Friday, February 21
CS07 Big Data in the Real World Fri, Feb 21, 11:00 AM - 12:30 PM
Bayshore I

Working with Complex Sizeable (i.e., Gigabyte) Data on a PC: A Case Study (302718)

*Pete Michael Sherick, Lubrizol Corporation 

Keywords: large data, applied statistics, statistical engineering, SAS, R, Lubrizol, regression

On its grandest scale, machine learning, data mining, and cloud/distributed computing techniques are changing the way we gather and process information. This is the Big Data revolution that is transforming marketing, health care, banking, industry, manufacturing, government, and countless other sectors.

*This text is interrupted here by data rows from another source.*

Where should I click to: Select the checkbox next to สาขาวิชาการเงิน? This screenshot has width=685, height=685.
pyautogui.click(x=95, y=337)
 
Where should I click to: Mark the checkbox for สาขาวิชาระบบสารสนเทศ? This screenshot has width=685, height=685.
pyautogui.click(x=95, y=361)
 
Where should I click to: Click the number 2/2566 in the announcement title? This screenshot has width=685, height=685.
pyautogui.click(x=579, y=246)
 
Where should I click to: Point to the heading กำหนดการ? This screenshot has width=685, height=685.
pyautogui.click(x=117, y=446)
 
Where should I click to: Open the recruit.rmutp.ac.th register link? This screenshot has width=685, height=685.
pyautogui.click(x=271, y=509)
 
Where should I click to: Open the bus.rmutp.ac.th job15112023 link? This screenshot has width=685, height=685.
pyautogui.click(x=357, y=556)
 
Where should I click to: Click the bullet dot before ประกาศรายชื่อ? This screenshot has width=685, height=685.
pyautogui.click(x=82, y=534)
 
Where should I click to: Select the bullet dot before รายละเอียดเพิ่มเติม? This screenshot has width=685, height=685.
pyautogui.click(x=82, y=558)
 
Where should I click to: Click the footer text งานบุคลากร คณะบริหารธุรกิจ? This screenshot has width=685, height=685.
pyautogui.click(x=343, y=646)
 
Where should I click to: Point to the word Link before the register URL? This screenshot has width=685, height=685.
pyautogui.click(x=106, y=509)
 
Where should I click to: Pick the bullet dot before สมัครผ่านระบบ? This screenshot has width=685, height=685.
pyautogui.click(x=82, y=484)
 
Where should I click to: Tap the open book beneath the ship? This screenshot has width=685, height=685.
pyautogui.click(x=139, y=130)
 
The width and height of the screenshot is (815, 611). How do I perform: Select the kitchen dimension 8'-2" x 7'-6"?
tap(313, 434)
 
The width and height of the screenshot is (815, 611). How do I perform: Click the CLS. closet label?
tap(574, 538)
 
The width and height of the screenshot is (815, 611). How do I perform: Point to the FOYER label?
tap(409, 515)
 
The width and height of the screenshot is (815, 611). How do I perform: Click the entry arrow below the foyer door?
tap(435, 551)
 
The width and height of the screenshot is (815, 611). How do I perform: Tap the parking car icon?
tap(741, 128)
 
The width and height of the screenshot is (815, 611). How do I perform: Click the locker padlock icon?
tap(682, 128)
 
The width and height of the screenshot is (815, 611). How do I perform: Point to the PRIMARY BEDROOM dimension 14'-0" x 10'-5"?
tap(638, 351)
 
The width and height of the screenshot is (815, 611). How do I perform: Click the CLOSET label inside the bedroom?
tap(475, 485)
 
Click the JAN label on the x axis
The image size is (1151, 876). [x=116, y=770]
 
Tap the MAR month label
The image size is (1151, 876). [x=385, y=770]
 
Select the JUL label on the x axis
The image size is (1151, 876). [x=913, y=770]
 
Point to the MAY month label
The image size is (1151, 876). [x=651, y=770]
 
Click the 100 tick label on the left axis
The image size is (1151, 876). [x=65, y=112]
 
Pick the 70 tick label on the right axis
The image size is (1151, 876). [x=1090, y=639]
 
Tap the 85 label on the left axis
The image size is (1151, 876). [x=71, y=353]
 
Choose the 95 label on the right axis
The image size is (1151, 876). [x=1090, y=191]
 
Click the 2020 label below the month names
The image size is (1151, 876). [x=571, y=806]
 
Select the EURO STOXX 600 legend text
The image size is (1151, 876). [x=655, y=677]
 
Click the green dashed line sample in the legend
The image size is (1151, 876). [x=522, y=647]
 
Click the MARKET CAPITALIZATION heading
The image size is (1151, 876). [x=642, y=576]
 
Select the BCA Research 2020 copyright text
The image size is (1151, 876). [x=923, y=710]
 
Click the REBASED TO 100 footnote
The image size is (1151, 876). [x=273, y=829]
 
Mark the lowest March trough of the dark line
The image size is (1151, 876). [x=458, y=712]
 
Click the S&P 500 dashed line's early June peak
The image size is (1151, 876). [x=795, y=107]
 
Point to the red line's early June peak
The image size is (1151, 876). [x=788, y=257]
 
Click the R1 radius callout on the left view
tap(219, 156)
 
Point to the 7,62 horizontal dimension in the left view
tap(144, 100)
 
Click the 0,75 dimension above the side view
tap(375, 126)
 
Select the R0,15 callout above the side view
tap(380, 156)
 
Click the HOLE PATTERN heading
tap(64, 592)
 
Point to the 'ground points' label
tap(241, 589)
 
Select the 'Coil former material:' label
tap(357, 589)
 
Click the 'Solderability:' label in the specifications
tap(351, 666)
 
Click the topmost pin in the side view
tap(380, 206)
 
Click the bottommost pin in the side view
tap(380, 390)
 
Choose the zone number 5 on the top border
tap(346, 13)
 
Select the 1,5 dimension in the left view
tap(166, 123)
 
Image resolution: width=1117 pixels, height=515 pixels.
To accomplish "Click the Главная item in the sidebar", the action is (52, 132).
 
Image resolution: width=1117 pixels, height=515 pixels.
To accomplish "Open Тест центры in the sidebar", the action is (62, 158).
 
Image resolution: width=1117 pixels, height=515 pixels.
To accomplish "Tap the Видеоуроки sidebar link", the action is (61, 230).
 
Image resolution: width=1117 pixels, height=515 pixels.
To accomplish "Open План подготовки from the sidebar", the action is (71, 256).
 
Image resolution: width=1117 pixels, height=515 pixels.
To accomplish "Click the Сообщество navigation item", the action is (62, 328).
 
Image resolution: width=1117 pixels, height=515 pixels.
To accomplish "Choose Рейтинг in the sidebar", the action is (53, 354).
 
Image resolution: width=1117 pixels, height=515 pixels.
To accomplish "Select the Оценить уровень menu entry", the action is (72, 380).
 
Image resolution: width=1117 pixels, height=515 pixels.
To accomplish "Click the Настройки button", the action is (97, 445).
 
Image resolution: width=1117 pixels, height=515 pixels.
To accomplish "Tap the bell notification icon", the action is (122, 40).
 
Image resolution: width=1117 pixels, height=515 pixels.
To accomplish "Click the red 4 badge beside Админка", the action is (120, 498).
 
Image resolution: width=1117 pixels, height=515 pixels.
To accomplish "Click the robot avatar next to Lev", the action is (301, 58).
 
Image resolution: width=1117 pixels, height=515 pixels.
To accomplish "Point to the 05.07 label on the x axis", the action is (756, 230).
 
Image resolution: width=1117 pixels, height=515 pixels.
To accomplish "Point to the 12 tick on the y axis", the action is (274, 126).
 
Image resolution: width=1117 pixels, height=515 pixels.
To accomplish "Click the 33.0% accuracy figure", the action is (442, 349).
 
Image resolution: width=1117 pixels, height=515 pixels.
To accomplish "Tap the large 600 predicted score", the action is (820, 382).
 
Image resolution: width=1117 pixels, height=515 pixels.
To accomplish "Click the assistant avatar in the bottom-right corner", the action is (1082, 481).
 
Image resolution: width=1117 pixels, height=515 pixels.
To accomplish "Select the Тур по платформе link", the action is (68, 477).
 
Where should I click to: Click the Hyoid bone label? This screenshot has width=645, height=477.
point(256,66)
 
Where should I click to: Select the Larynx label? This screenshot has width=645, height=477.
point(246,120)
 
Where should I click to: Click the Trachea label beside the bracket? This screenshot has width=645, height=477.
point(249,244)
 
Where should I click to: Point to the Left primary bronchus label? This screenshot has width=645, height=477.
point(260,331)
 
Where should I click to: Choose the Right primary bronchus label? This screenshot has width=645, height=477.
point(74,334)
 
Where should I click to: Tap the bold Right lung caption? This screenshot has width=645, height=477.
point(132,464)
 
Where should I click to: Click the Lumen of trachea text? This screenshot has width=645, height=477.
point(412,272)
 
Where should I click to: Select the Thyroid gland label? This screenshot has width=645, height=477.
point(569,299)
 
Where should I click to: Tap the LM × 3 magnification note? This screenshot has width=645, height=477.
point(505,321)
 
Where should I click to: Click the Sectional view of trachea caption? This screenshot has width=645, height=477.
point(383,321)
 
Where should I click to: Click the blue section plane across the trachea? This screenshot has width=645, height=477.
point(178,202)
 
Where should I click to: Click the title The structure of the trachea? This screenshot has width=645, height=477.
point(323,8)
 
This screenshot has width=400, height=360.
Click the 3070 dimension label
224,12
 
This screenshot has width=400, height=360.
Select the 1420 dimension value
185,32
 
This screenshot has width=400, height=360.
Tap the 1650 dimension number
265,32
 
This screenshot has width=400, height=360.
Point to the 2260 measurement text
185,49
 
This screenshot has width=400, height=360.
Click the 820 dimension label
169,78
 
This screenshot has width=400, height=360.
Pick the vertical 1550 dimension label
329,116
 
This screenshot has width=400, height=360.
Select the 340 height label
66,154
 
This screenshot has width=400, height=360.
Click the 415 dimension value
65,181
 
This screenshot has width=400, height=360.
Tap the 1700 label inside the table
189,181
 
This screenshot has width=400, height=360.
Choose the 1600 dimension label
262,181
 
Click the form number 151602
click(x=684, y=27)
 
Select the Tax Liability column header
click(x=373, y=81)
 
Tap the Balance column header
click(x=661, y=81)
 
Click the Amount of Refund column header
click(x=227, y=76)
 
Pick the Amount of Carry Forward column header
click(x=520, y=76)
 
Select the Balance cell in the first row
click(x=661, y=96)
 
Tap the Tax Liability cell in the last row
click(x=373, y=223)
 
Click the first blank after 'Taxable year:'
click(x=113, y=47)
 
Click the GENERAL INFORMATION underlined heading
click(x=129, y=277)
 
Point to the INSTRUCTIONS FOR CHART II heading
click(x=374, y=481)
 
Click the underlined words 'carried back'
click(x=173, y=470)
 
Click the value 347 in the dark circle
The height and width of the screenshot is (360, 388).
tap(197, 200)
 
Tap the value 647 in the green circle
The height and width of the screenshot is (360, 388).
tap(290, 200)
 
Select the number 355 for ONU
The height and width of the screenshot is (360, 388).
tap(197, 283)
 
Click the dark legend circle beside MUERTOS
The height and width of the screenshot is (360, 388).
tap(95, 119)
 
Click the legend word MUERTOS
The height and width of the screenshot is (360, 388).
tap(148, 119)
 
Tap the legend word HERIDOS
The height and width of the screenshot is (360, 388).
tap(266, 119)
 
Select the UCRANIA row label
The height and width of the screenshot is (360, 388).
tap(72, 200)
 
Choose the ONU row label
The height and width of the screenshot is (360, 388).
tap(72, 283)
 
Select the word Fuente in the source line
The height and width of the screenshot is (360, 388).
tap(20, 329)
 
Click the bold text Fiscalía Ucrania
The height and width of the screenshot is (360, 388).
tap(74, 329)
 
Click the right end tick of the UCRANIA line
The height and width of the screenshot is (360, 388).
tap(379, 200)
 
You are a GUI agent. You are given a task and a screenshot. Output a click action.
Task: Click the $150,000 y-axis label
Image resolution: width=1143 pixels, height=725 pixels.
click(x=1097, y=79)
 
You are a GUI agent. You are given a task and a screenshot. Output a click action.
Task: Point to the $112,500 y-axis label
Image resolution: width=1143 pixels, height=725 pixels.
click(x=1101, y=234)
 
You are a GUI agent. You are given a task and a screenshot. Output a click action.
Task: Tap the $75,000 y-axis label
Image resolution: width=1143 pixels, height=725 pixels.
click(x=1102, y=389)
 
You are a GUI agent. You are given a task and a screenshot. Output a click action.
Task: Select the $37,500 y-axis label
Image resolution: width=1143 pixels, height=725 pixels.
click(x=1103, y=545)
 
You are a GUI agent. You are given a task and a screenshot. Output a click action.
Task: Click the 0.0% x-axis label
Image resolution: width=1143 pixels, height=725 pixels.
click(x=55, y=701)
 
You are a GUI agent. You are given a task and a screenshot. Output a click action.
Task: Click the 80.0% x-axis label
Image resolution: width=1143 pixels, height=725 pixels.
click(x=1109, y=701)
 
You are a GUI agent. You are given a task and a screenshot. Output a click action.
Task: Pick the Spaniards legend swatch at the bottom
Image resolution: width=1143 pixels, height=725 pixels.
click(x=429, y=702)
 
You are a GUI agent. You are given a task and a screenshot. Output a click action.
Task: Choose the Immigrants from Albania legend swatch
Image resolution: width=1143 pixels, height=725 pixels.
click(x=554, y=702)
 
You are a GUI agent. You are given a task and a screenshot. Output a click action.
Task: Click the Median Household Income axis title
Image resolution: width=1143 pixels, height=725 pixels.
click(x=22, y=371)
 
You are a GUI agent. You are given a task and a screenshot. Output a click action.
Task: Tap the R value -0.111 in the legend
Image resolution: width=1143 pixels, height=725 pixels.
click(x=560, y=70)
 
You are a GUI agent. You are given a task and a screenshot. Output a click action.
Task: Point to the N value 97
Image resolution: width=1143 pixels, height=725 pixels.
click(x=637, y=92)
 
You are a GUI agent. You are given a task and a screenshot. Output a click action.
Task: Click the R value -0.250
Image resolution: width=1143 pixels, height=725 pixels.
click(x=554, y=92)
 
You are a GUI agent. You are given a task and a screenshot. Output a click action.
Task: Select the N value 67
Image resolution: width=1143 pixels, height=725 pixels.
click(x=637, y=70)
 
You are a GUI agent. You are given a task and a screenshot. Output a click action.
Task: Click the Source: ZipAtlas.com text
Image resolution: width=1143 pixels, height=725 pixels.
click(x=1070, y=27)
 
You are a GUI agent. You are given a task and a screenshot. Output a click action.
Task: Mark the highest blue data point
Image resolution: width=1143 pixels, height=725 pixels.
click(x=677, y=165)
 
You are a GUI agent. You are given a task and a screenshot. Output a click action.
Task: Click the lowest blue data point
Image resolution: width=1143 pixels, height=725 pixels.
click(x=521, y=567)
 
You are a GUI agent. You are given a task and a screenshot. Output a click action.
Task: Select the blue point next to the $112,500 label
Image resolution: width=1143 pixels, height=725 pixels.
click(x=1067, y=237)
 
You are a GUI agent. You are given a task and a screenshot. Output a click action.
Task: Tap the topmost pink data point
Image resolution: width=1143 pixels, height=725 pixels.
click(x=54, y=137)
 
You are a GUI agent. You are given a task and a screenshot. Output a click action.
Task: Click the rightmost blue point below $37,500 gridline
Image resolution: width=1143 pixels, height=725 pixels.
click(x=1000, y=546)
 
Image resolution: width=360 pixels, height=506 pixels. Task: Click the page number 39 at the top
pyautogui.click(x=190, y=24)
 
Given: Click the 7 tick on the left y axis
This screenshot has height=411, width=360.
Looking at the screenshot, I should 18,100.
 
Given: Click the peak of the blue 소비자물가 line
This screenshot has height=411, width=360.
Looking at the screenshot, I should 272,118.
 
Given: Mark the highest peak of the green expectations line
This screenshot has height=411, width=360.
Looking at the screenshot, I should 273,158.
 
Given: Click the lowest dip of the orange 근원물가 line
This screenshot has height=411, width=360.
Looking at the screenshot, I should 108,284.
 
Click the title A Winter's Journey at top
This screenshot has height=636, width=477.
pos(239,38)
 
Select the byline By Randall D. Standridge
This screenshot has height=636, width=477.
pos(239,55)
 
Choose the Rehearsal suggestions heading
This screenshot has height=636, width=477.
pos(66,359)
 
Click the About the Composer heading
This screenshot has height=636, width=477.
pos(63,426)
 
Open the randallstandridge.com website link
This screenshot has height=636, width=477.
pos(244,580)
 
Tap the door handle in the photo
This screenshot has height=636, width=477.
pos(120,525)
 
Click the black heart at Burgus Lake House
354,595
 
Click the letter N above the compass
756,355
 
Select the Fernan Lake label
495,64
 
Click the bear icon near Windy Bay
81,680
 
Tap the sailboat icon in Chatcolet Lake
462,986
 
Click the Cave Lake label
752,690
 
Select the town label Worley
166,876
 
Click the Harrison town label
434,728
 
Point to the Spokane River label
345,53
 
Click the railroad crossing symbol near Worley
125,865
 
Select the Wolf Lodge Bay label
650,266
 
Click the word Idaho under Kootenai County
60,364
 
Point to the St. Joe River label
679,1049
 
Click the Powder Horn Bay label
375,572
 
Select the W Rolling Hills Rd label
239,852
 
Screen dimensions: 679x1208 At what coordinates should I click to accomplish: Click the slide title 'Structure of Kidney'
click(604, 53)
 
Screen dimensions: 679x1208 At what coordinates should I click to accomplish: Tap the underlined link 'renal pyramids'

On a smaller scale, as the computational power and storage capacity of personal computers have increased in the past decade, so has the potential for larger and larger statistical analysis. However, analysis of even a few gigabytes of data brings a number of obstacles to extracting meaningful and usable information. This talk will feature an example analysis of kinematic viscosity results for more than 100,000 automotive lubricant formulations encompassing more than 10,000 components. I will discuss our current process, including retrieval, formatting, cleaning, analyzing, and ultimately uploading the resulting model into user-accessible applications. Issues statisticians may run into with data of this size and possible solutions will be suggested. SAS and R software packages will be the primary focus and their respective benefits and limitations will be discussed.